***** GIVEN DATA *****

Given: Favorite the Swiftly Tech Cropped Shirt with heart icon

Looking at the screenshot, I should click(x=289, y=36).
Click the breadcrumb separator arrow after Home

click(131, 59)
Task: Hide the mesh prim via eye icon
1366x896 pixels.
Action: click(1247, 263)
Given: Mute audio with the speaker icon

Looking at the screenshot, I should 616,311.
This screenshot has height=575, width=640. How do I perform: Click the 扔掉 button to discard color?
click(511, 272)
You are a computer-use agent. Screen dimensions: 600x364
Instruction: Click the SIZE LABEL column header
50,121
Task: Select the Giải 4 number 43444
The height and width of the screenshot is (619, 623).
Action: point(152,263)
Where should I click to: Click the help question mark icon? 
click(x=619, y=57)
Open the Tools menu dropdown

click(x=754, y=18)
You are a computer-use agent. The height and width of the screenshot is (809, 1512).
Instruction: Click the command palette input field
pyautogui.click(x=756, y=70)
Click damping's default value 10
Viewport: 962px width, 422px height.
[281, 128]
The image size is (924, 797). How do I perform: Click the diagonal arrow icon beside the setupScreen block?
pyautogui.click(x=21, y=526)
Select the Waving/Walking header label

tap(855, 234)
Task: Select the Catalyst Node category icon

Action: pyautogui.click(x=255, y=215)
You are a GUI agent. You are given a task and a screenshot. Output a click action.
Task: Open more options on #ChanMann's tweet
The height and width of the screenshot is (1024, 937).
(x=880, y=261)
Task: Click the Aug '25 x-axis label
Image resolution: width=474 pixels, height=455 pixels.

*****

PROBLEM => Quote every line of the data, word for word.

TASK RESULT =>
Given: Favorite the Swiftly Tech Cropped Shirt with heart icon

Looking at the screenshot, I should click(x=289, y=36).
Click the breadcrumb separator arrow after Home

click(131, 59)
Task: Hide the mesh prim via eye icon
1366x896 pixels.
Action: click(1247, 263)
Given: Mute audio with the speaker icon

Looking at the screenshot, I should 616,311.
This screenshot has height=575, width=640. How do I perform: Click the 扔掉 button to discard color?
click(511, 272)
You are a computer-use agent. Screen dimensions: 600x364
Instruction: Click the SIZE LABEL column header
50,121
Task: Select the Giải 4 number 43444
The height and width of the screenshot is (619, 623).
Action: point(152,263)
Where should I click to: Click the help question mark icon? 
click(x=619, y=57)
Open the Tools menu dropdown

click(x=754, y=18)
You are a computer-use agent. The height and width of the screenshot is (809, 1512).
Instruction: Click the command palette input field
pyautogui.click(x=756, y=70)
Click damping's default value 10
Viewport: 962px width, 422px height.
[281, 128]
The image size is (924, 797). How do I perform: Click the diagonal arrow icon beside the setupScreen block?
pyautogui.click(x=21, y=526)
Select the Waving/Walking header label

tap(855, 234)
Task: Select the Catalyst Node category icon

Action: pyautogui.click(x=255, y=215)
You are a GUI agent. You are given a task and a screenshot. Output a click action.
Task: Open more options on #ChanMann's tweet
The height and width of the screenshot is (1024, 937).
(x=880, y=261)
Task: Click the Aug '25 x-axis label
Image resolution: width=474 pixels, height=455 pixels.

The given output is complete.